The pathogenesis of multiple sclerosis (MS) remains elusive. Recent reports advocate greater involvement of B cells and immunoglobulins in the initiation and propagation of MS lesions at different stages of their ontogeny. The key role of B cells and immunoglobulins in pathogenesis was initially identified by studies in which patients whose fulminant attacks of demyelination did not respond to steroids experienced remarkable functional improvement following plasma exchange. The positive response to Rituximab in Phase II clinical trials of relapsing-remitting MS confirms the role of B cells. The critical question is how B cells contribute to MS. In this paper, we discuss both the deleterious and the beneficial roles of B cells and immunoglobulins in MS lesions. We provide alternative hypotheses to explain both damaging and protective antibody responses.

Figure 1

The in vitro effects of 1,25(OH)₂D on the immune system. The effects of 1,25(OH)₂D either directly or indirectly are depicted by arrows. While a green arrow represents positive influence, a red arrow represents the negative influence. The negative influence on inflammation indicates dampening of the inflammatory response. DC: dendritic cell, Th1: T helper type 1 lymphocyte, Th2: T helper type 2 lymphocyte, Tr: regulatory T lymphocyte [17].

Figure 2

The role of B cells in MS pathogenesis. Antigens (viral, processed, novel, or auto) are internalized and presented via antigen presenting cells (APC's, such as dendritic cells, microglia and other mononuclear phagocyte system cells) to antigen-specific naïve T cells and/or B cells. B cells can sometimes act as APC's. Activated B cells undergo clonal expansion and mature into either antigen-specific memory B cells or into plasma cells that secrete antigen-specific antibodies that may have a detrimental (further damage to myelin sheaths of axons) or a beneficial effect (remyelination, clearing the metabolic wastes away, and neurite extension), depending on the microenvironment.

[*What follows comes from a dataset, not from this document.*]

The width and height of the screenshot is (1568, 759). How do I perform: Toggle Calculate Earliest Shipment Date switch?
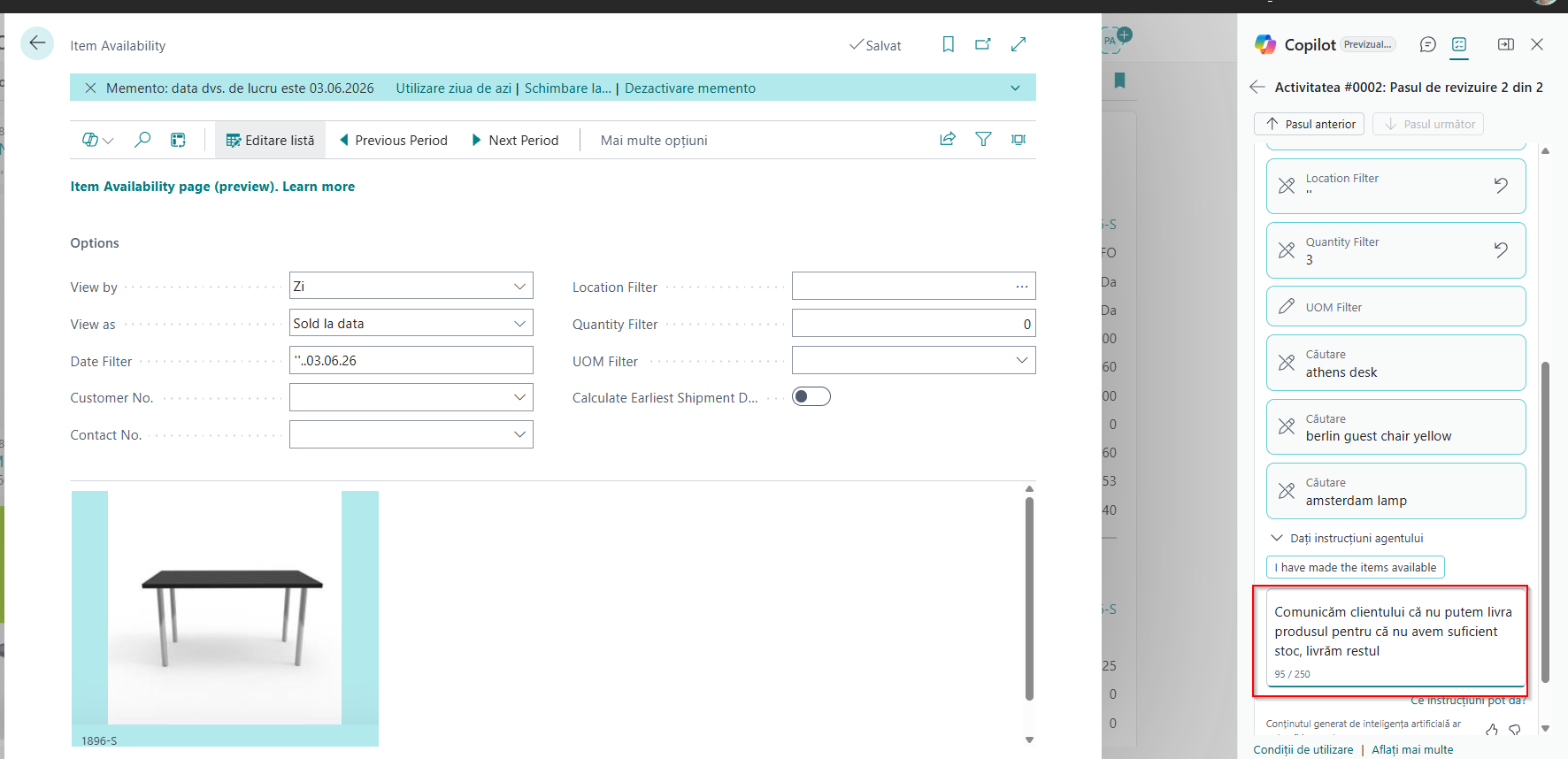pos(811,396)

The oligoclonal immune response observed in patients with MS thus represents an ambivalent role. It is of priority to determine clinical assays to delineate patients who would respond to B cell depletion therapies, or to remyelination promoting antibody therapy. This approach supports the concept of “individualized medicine”, where deleterious antibodies would be removed from circulation or in other cases endogenous remyelination would be promoted.